The BPC-157 case study
The November 2023 FDA decision on BPC-157 is the most-cited recent compounding event. PCAC reviewed BPC-157 and recommended against inclusion on the 503A bulks list. The FDA accepted the recommendation. The cited concerns:
- Limited human safety data
- Unclear pharmacokinetics in humans
- Manufacturing standardization concerns
- No clearly-defined therapeutic indication
The decision did not declare BPC-157 unsafe. It declared the data insufficient to support pharmacy compounding. The practical consequence is that compounding pharmacies can no longer legally produce BPC-157, and patient access through prescription channels has effectively ended.
For more on what changed, see the news piece on the FDA decision.

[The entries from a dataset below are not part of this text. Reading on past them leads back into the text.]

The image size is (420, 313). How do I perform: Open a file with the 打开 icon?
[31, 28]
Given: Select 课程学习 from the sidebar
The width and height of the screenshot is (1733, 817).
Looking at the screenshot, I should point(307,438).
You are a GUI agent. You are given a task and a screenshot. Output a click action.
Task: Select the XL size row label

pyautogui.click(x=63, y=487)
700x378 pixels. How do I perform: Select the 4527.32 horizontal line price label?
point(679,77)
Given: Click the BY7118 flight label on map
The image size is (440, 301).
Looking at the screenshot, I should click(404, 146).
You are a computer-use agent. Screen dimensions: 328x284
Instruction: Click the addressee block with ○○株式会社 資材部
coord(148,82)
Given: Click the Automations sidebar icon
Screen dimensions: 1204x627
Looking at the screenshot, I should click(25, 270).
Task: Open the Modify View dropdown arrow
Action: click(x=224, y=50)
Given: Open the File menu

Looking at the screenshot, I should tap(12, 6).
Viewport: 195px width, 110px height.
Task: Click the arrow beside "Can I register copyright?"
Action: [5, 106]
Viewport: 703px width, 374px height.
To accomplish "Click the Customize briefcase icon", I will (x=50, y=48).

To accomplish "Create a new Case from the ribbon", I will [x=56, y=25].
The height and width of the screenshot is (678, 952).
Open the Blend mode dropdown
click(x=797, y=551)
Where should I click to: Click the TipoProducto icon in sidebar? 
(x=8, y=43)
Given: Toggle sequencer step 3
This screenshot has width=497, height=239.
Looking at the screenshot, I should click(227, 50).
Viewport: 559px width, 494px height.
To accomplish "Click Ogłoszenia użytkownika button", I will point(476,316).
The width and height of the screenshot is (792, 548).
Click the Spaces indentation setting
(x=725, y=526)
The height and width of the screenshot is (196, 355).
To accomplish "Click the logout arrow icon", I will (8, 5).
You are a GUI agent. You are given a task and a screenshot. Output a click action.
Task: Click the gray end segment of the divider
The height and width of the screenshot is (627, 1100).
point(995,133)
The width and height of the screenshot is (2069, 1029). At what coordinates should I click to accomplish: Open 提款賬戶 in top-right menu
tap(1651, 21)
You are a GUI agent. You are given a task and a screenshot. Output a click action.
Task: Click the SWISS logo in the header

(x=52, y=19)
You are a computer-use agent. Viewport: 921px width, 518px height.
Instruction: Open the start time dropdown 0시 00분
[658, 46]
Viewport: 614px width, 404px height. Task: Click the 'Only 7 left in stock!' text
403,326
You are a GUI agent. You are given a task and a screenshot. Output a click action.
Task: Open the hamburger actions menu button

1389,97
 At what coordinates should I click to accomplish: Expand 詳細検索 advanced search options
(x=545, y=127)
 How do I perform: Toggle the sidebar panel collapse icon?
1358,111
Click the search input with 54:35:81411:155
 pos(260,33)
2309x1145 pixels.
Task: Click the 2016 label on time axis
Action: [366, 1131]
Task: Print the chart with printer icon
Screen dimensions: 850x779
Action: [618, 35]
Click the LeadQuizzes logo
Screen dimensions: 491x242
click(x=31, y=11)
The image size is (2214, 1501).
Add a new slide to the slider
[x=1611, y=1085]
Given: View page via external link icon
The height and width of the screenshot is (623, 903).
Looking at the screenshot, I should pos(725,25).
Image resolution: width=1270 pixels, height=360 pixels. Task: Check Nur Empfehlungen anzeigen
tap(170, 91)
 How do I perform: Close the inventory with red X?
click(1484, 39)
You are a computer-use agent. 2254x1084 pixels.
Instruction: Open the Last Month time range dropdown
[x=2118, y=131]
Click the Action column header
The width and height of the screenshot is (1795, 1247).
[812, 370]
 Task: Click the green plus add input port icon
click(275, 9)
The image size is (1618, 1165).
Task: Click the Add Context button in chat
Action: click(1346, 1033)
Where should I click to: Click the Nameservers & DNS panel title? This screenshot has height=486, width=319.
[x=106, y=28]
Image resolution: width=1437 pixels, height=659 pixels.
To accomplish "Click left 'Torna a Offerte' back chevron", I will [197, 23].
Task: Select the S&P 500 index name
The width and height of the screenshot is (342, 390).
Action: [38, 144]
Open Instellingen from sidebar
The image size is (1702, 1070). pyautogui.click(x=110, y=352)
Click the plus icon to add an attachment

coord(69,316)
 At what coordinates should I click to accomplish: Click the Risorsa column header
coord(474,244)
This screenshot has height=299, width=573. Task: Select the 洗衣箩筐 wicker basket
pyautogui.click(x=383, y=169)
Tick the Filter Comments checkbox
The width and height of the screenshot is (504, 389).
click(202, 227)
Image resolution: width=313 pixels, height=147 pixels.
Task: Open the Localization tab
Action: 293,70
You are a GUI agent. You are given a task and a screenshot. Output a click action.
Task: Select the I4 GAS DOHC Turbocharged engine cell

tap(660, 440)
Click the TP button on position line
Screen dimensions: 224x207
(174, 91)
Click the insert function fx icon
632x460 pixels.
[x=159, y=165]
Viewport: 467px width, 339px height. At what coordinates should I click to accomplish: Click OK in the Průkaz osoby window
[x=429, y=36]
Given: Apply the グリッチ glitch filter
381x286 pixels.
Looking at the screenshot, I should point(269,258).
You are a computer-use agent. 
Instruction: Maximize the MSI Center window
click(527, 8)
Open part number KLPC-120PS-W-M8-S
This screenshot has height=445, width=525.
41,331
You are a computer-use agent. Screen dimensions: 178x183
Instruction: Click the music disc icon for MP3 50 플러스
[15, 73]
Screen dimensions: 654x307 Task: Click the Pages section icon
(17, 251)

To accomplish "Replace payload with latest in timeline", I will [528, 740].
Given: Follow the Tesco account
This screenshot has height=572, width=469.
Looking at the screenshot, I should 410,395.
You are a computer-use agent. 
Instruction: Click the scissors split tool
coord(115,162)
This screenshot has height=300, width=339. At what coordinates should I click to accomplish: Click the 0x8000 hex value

What this means for clinicians and patients
A few practical implications:
- A clinician can prescribe Tesamorelin or compounded Sermorelin for appropriate indications, working with a 503A pharmacy
- A clinician cannot legally prescribe compounded BPC-157, TB-500, Ipamorelin, CJC-1295, IGF-1 LR3, or MOTS-c through US 503A pharmacies
- A clinic can stock compounded peptides via 503B for those substances that are on the 503B bulks list
- The peptides not on either list are accessible only as research chemicals
What might change
Future regulatory developments to watch:
- Additional 503A reviews of strength peptides not yet evaluated
- New nominations to the 503B bulks list
- State-level compounding rules that diverge from federal positions
- Industry IND (Investigational New Drug) applications, which would be the most legitimate path back to compounding eligibility for currently-excluded substances
The regulatory framework is not static. The 503A bulks list has been revised multiple times since the 2013 law, and additional reviews are expected.